Nearly 2 million people in the United States go ice fishing every winter. For most, it’s a chance to get outside and enjoy time with friends. But long before ice fishing was a recreational hobby, it was a critical means of survival for people living in Arctic and subarctic regions around the world.
How long have humans been ice fishing? There isn't a lot of hard archaeological evidence, but there are some intriguing clues to its ancient origins passed down through Indigenous and traditional cultures.
The Oldest Fishing Net in the World?
In 1914, a farmer in Antrea, Finland (now Russia), made a remarkable discovery while digging a ditch in a swampy bog. It was a fragment of knotted rope encased in mud more than three feet below the surface. The rope looked a lot like the nets that local fishermen used to catch salmon and northern pike, but why was it buried in the middle of his field?
It's because the "Antrea Net Find," as archaeologists now call it, was nearly 10,000 years old. Woven from willow fibers, the net measured nearly 100 feet long with a 2.3-inch mesh. Other artifacts found nearby—stone weights, wooden floats, bone tools and hunting weapons—were likely deposited on the bottom of an ancient lakebed when a Stone Age fisherman’s dugout canoe capsized.
Dating between 8,600 and 8,400 B.C., the Antrea Net is the oldest fishing net in the world, but is it also the oldest evidence of ice fishing?
In North Karelia, the subarctic region between Finland and Russia where the net was found, ice fishing has always been critical for survival during the long, dark winter.

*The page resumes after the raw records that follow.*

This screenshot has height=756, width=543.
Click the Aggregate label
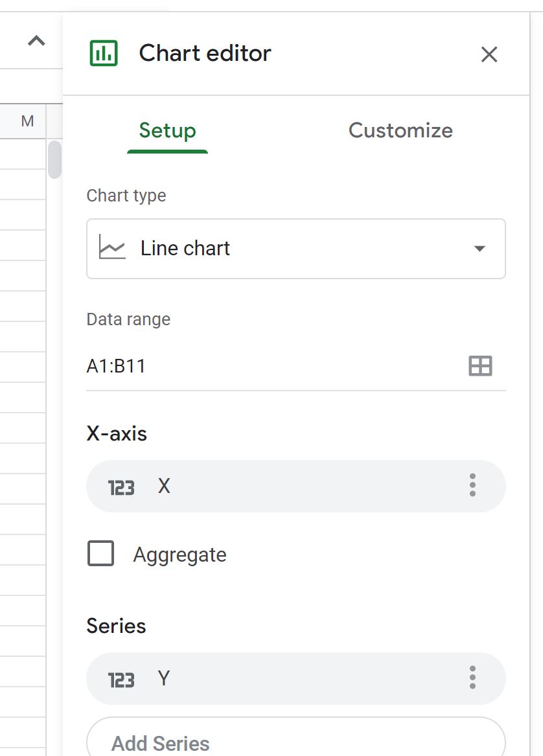(180, 555)
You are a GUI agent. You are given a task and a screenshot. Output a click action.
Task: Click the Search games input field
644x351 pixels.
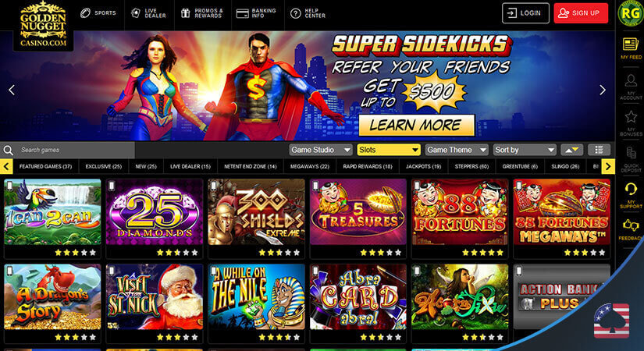point(75,151)
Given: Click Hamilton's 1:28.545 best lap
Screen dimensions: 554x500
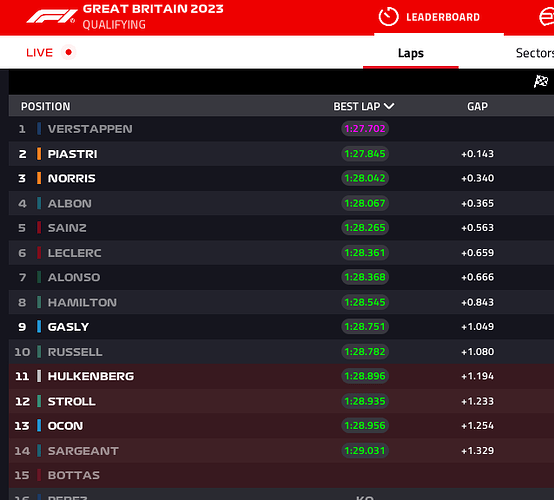Looking at the screenshot, I should [365, 302].
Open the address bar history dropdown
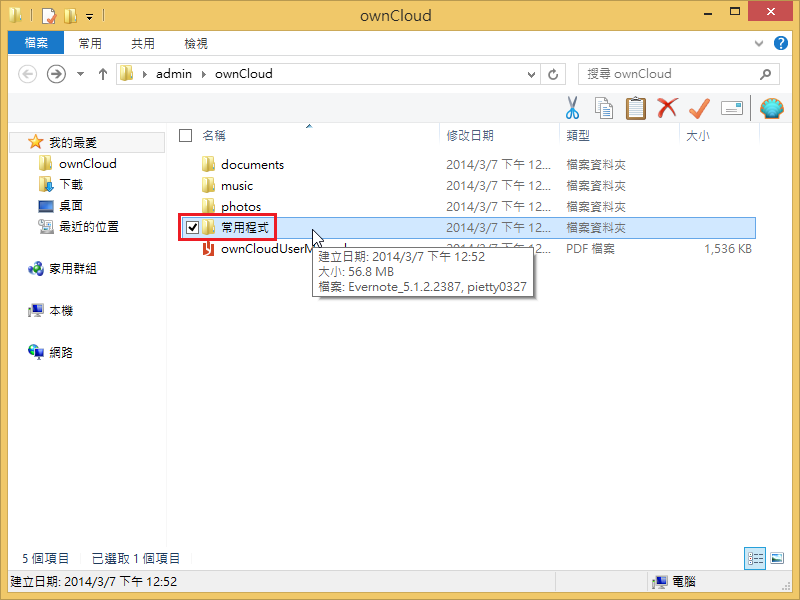The image size is (800, 600). point(530,74)

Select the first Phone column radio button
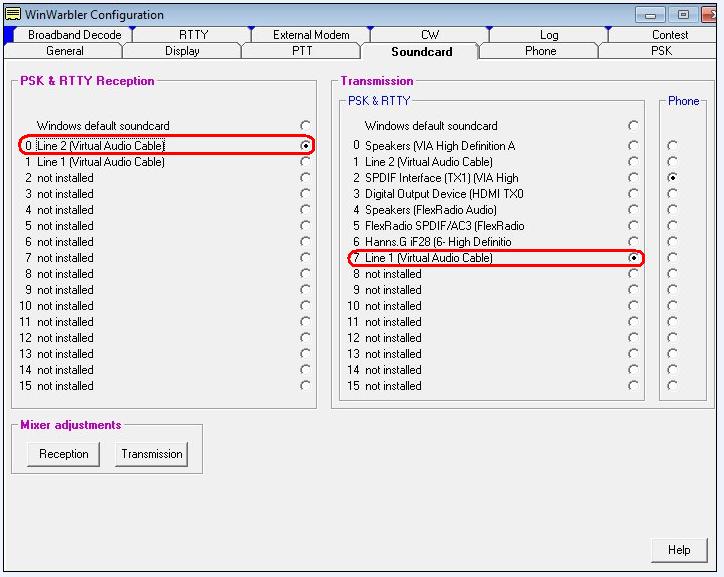tap(672, 146)
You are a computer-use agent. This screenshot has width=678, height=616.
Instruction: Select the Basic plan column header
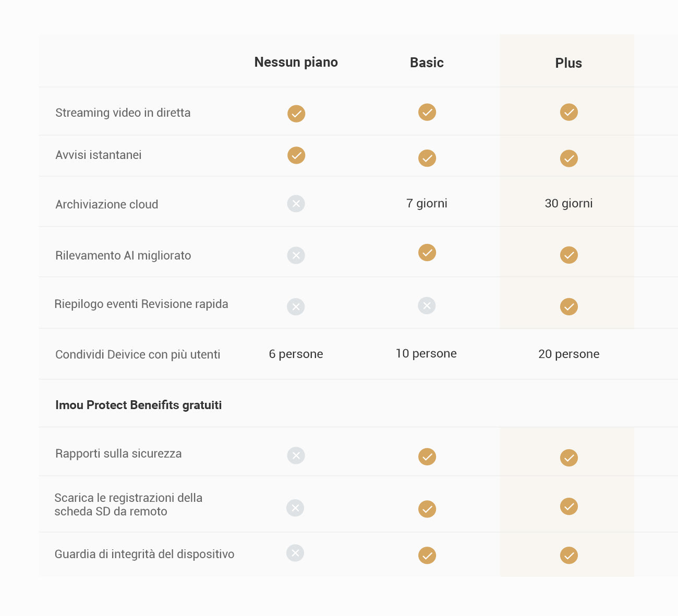(427, 63)
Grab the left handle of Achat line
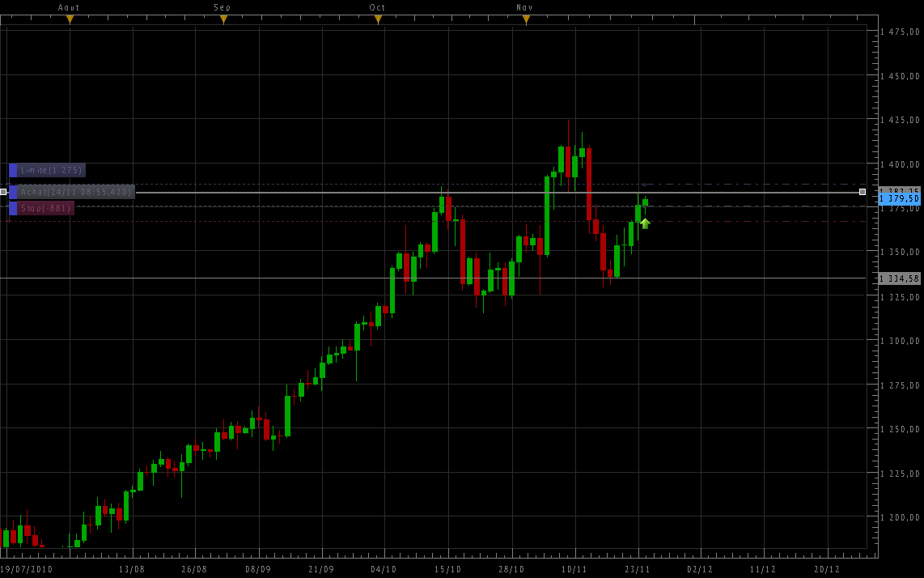Screen dimensions: 924x578 (x=3, y=192)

“Winter-based fishing, including winter seining, has been the survival and food security choice that has enabled human societies—both Indigenous peoples and local communities like ours—to live through the long boreal winter,” says Tero Mustonen, a Finnish scientist who also practices a traditional ice fishing method called winter seining.

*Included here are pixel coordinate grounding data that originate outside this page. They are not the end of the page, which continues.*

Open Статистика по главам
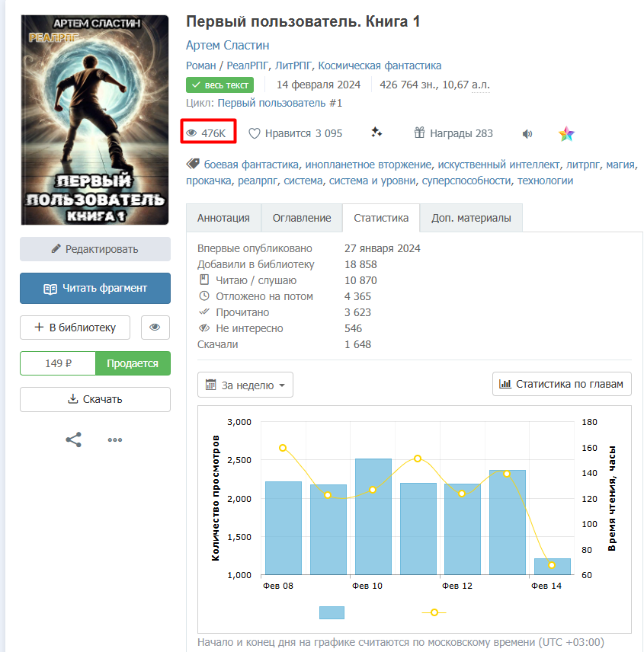This screenshot has height=652, width=644. (562, 384)
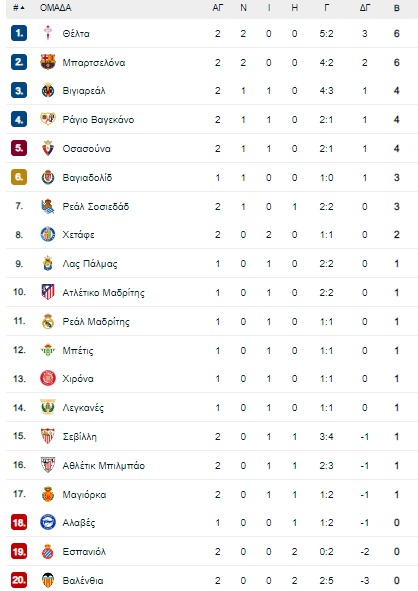Screen dimensions: 418x591
Task: Open the Αθλέτικ Μπιλμπάο team page
Action: [103, 465]
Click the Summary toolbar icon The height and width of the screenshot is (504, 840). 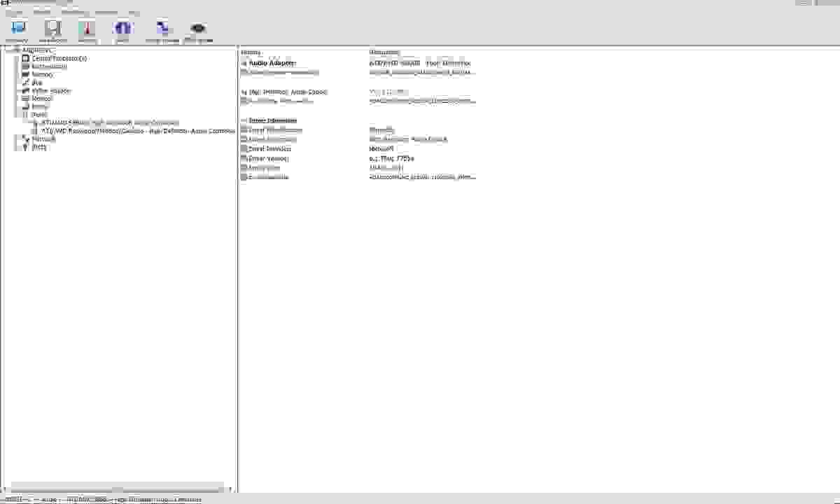(18, 29)
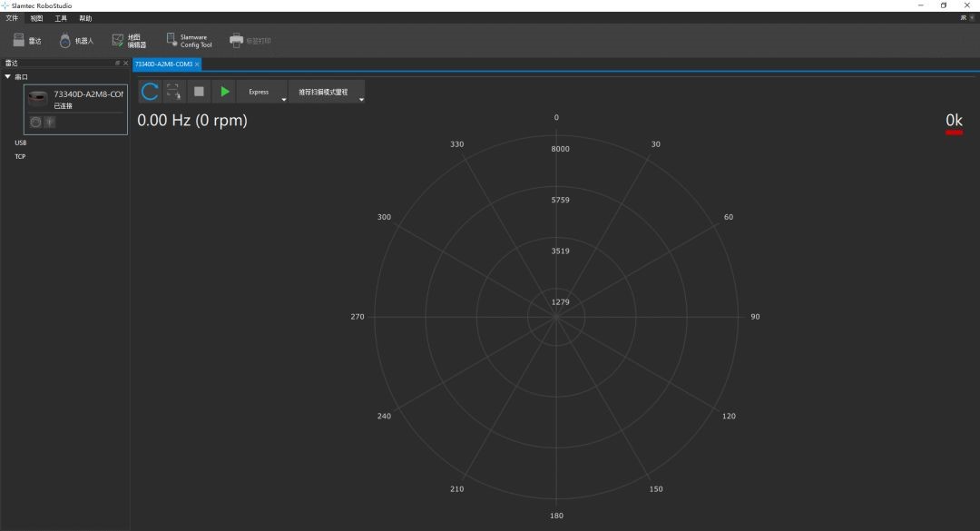Viewport: 980px width, 531px height.
Task: Click the restart scan circular arrow icon
Action: (x=151, y=92)
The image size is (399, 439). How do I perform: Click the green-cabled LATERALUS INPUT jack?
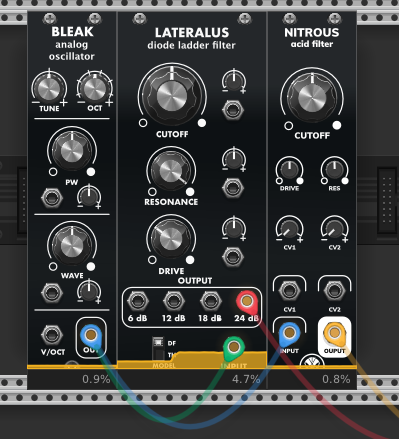[x=234, y=347]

Winter seining involves cutting big rectangular holes in the lake ice and using long wooden poles to manipulate a large net under the ice, which is then pulled to the surface by hand. The nets used for winter seining need to have a tight mesh because they’re designed to catch small schooling fish. A single net can haul in hundreds of pounds of fish.
The Antrea Net may have been used for winter seining, but its mesh is a little too wide for schooling fish. That doesn’t mean ancient fishermen in North Karelia didn’t have a whole suite of nets and tools for fishing year-round, says Mustonen.
“Any fisherman who was capable of producing [the Antrea Net] technology—the mesh and the knots—was fully capable of producing a smaller seine,” says Mustonen, president of Snowchange Cooperative. “We know that most likely the person who was fishing with the Antrea Net from a dugout boat is part of a long continuum where the same mesh nets and harvesting sites would have been used for 10,000 years.”